The first configuration detail that needs to be decided is when the session will be created. Spring Security 4.2.2 supports multiple ways of creating sessions:

• Always during transactions without any constraints (SessionCreationPolicy.ALWAYS)
• Only when required by the application (SessionCreationPolicy.IF_REQUIRED)
• Stop creating any but use existing sessions (SessionCreationPolicy.NEVER)
• Stop creating nor use sessions during the entire lifespan of the application (SessionCreationPolicy.STATELESS)

Among these four types, the SessionCreationPolicy.IF_REQUIRED fits with login-based applications.

The next decision is how to control the concurrent access to the application. With the help of HttpSessionEventPublisher, the architecture offers developers control through http.sessionManagement().maximumSession(). Once a user reaches this limit, HttpSecurity has the option to offer http.sessionManagement().maxSessionsPreventsLogin(true) to the user or not but, either of the options can lead to /session_expired.html.

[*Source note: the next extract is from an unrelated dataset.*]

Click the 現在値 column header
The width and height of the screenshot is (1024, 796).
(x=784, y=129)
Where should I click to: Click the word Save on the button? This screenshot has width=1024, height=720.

On the other hand, it is always recommended to enable URL rewriting in any MVC application for cases in which the browser is restricted to run cookies. Whether ServletContext stores the session as Cookie in the browser, or as a request parameter in a URL, it is always advisable to use http.sessionManagement().enableSessionUrlRewriting(true) to avoid possible runtime exceptions when the browser's cookies support is disabled.

Lastly, it is important that after /logout, all sessions must be invalidated or killed for security reasons. http.logout().invalidateHttpSession(true) is applicable to deleting all types of sessions, while http.logout().deleteCookies("JSESSIONID") only applies once the application is in SessionTrackingMode.COOKIE mode.